→ Work order:
Once you have located the line containing "You are a computer-use agent. The image" in the material below, return it exactly along with each line after it through the line containing "Given: Click the".

→ Given entries:
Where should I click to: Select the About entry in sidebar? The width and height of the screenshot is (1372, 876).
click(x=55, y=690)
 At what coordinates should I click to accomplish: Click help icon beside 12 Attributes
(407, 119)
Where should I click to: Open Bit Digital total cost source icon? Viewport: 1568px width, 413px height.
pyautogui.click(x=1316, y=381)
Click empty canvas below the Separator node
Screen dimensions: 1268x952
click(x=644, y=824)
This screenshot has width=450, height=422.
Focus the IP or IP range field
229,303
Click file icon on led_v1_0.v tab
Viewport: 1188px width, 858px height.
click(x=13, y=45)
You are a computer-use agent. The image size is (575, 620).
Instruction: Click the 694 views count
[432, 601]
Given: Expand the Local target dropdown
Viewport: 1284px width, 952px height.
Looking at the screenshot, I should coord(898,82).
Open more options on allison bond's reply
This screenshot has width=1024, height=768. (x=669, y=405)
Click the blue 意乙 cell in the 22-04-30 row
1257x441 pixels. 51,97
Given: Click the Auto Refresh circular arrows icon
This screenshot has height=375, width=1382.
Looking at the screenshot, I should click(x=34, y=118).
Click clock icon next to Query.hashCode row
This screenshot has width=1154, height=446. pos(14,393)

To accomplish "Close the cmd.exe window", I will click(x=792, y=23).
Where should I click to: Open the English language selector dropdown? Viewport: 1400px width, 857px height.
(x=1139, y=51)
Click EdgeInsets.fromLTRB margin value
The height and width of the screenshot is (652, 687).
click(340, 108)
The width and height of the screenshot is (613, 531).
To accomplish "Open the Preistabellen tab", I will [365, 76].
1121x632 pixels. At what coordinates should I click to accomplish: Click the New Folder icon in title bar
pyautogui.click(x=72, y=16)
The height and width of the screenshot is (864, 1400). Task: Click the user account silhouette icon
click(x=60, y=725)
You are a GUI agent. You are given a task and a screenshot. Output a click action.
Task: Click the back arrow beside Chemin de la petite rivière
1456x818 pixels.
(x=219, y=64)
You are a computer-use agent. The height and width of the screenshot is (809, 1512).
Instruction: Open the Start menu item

→ Reply:
You are a computer-use agent. The image size is (575, 620).
Instruction: Click the 694 views count
[432, 601]
Given: Expand the Local target dropdown
Viewport: 1284px width, 952px height.
Looking at the screenshot, I should coord(898,82).
Open more options on allison bond's reply
This screenshot has width=1024, height=768. (x=669, y=405)
Click the blue 意乙 cell in the 22-04-30 row
1257x441 pixels. 51,97
Given: Click the Auto Refresh circular arrows icon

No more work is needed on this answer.